◆ **Фрагмент страницы**:
С 1882 года Лалик целенаправленно занимается только рисунком и продает свои эскизы разным производителям. Он пытается вести совместные дела с малозначительными  фигурами,  публикует  свои рисунки.  Очень  многие ювелирные дома работают по его эскизам, но в то время все произведения Лалика распространялись под чужими именами, тогда как он, будучи автором замысла и истинным создателем, оставался безвестен.

Гребень «Влюбленные ласточки». Рог, бриллианты, золото; резьба, тонирование. Париж. 1906–1908

В 1884 году рисунки Лалика были выставлены на Национальной выставке индустриальных искусств, организованной в Лувре по случаю представления бриллиантов Короны в зале Государств. Здесь на молодого художника обратил внимание великий ювелир Альфонс Фуке, который приветствовал и поздравил его словами: «До сих пор я не знал ни одного рисовальщика украшений, и наконец, вот он!»

◆ **Предоставленные материалы**:
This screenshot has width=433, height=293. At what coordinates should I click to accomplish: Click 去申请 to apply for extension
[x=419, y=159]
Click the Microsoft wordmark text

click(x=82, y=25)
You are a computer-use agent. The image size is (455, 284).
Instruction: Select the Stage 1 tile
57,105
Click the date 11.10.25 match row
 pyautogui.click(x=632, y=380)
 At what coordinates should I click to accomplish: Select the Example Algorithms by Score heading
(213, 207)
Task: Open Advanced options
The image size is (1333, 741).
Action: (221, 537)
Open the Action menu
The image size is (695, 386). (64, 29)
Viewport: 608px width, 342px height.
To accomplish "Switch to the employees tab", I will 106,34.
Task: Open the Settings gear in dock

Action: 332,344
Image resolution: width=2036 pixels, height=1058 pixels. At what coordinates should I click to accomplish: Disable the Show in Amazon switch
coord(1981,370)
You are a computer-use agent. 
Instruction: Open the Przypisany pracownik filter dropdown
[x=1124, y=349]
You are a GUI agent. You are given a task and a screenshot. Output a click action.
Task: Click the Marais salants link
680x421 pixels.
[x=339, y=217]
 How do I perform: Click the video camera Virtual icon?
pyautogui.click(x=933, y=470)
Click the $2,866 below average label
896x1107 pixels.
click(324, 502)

◆ **Задание**: Какой ювелир, согласно фрагменту страницы, обратил внимание на Лалика на выставке 1884 года?

◆ **Ожидаемый ответ**: Альфонс Фуке.